A secretária de Estado do Turismo, Rita Marques, alertou esta quarta-feira que se avizinham “meses especialmente difíceis” para o setor que tutela, devido às restrições impostas devido à pandemia de coronavírus.

Durante a assinatura do auto de consignação da empreitada da ecopista do Vouga, Rita Marques lembrou que, em agosto, havia “uma estimativa de poder ter uma redução das receitas turísticas na ordem dos 50%”, mas essa percentagem deverá ser maior. “Em 2019 tivemos um total de receita turística de 18 mil milhões de euros e, portanto, tínhamos as estimativas de terminar 2020 com uma quebra de 50%. Provavelmente, já não será assim”.

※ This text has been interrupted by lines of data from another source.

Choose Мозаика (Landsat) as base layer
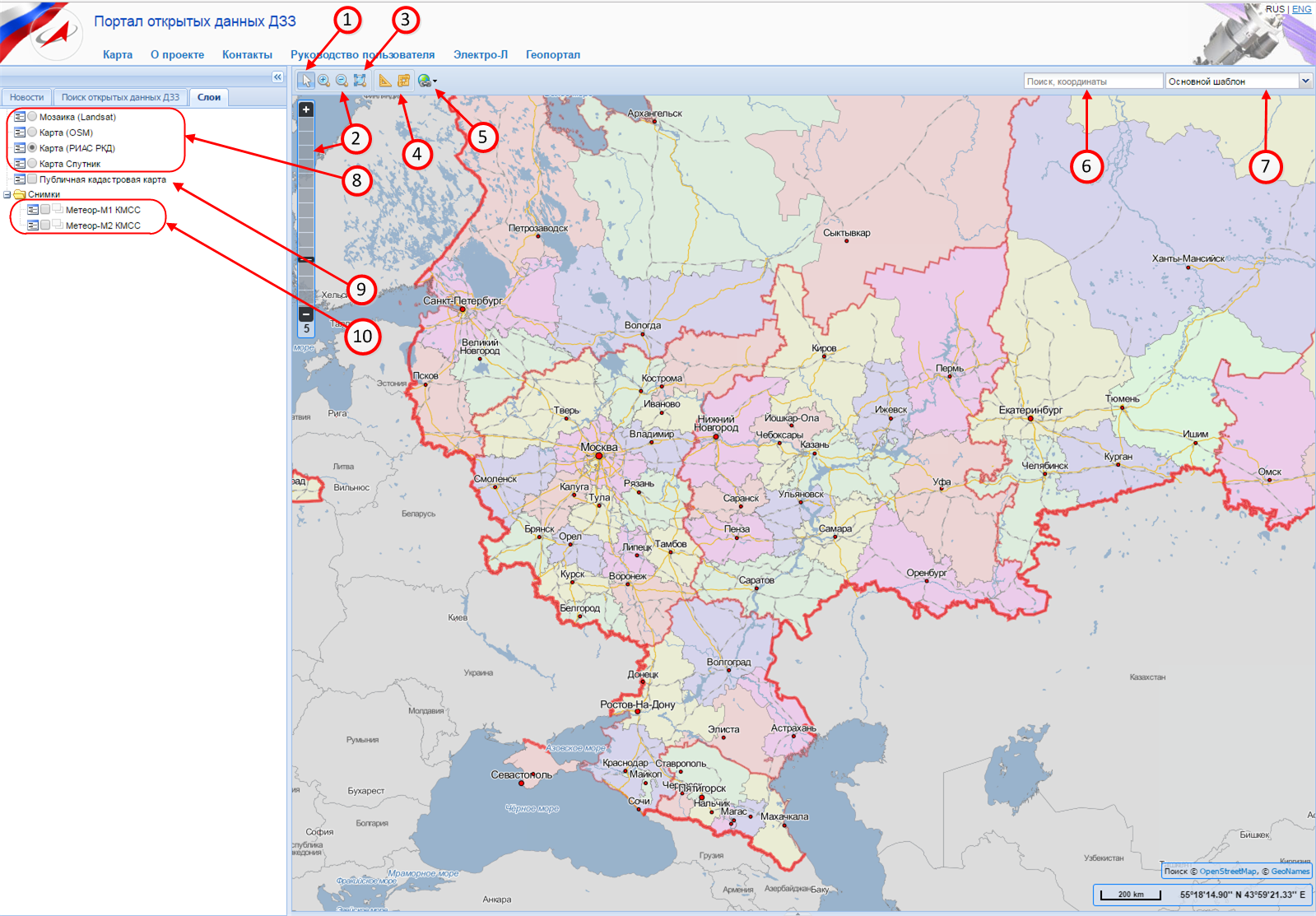This screenshot has width=1316, height=916. (33, 117)
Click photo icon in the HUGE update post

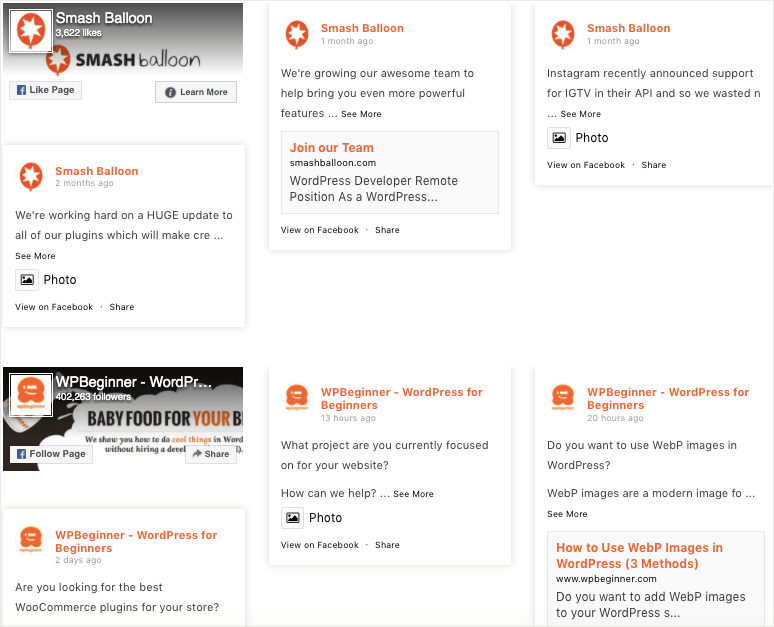click(27, 280)
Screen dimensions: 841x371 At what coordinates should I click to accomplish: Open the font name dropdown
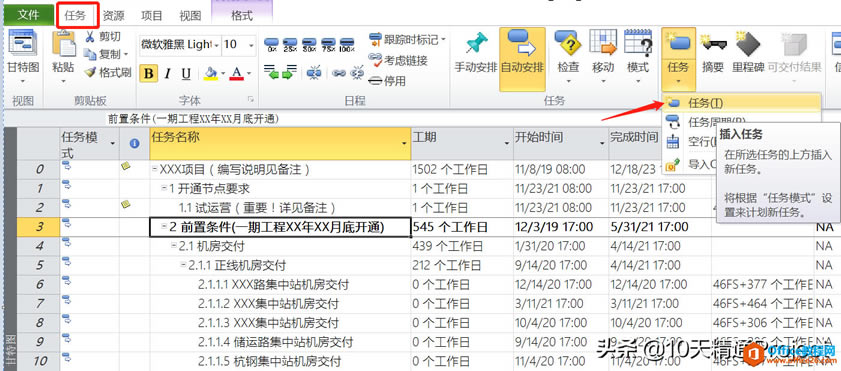217,45
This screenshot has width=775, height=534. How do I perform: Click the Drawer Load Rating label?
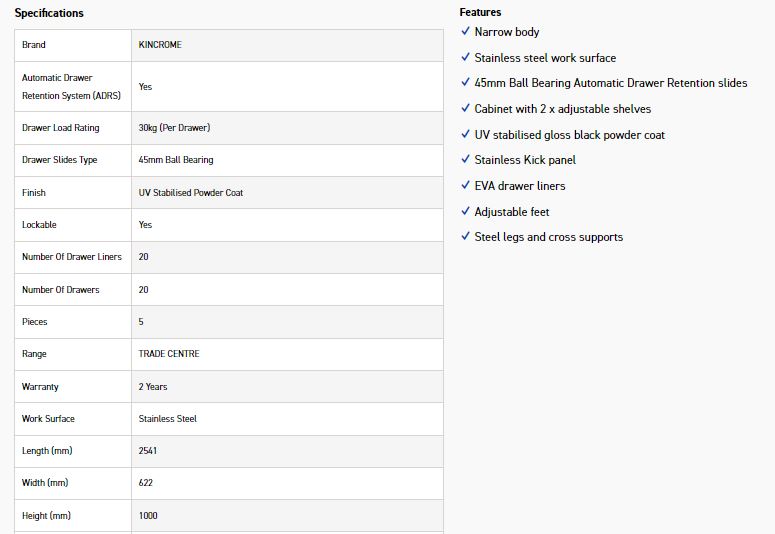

Segundo a secretária de Estado, fruto das restrições que têm sido impostas e da evolução da situação epidemiológica nacional e mundial, provavelmente o setor será “ainda mais fustigado, alinhando às estimativas da própria Organização Mundial de Turismo, que apontavam para uma quebra na ordem dos 60/70%”. “Portanto, vamos ter de acompanhar a situação de uma forma muito atenta, muito ativa, no sentido de garantir que esta pandemia não nos leve tudo o que fizemos e construímos durante estes anos”, frisou.

O projeto da ecopista do Vouga — que representa um investimento superior a três milhões de euros e deverá ficar concluída no prazo de ano e meio — é, na sua opinião, um exemplo de como trilhar o futuro. “O futuro passa por continuarmos a posicionar Portugal como um destino competitivo, de excelência, como referência também no âmbito da sustentabilidade, e que nos permita reposicionar, desta forma, assim que a procura deixar de ficar reprimida”, referiu.

Rita Marques mostrou-se esperançada em que “esta procura deixe de estar reprimida, provavelmente, não num futuro próximo, mas no decurso de 2021”. “A procura há de surgir, como aconteceu em agosto assim que os corredores aéreos forem abertos para o destino turístico Portugal”, acrescentou.